- _ASSIGNED TASK_:
Examine the data below and state how many lines contain "beside", offering no other words.

- _Stored records_:
⟨
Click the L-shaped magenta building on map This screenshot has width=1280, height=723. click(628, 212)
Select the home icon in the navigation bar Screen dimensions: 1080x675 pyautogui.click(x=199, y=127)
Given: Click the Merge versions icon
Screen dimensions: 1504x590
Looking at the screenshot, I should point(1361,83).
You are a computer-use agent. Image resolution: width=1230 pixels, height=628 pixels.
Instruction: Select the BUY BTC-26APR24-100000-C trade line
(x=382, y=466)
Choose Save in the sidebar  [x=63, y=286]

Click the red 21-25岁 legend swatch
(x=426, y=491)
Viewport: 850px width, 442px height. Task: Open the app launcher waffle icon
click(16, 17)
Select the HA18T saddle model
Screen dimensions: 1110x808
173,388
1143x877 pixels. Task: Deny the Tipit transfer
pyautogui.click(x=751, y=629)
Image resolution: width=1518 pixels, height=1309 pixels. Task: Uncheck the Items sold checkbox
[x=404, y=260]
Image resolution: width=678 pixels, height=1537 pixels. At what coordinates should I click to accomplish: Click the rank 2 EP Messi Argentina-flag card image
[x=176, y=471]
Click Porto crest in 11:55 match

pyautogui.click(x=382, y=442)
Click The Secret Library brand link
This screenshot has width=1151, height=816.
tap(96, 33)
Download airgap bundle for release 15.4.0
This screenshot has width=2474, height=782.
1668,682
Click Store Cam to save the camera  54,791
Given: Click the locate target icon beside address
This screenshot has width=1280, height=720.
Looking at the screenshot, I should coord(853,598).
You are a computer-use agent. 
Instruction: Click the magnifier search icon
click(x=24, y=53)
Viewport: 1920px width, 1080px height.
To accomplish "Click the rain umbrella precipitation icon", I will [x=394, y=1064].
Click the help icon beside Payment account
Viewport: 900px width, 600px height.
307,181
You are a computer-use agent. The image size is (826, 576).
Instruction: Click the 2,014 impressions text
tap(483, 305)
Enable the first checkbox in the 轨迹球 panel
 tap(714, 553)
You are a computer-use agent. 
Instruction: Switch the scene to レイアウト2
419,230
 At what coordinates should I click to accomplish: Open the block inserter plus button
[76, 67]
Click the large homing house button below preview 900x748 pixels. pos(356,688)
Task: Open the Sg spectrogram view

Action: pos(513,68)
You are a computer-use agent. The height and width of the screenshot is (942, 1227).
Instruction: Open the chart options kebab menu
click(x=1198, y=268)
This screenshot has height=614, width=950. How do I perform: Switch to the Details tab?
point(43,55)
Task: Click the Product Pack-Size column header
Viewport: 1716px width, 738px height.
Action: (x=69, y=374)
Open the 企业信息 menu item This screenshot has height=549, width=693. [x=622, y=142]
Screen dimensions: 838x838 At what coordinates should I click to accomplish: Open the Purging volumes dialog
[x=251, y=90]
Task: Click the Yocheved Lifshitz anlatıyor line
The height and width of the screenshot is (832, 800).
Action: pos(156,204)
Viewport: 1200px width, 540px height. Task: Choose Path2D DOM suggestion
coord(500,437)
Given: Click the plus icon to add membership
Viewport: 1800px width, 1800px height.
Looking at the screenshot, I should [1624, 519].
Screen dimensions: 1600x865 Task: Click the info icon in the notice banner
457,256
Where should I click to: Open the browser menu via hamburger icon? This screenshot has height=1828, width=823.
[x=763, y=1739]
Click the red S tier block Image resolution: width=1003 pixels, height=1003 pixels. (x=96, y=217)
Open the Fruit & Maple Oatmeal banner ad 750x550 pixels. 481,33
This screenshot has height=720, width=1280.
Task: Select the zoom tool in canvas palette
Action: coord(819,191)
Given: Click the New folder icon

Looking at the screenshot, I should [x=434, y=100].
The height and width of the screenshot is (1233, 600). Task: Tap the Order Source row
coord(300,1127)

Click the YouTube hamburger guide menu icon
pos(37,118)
⟩
- _WORKED SOLUTION_:
2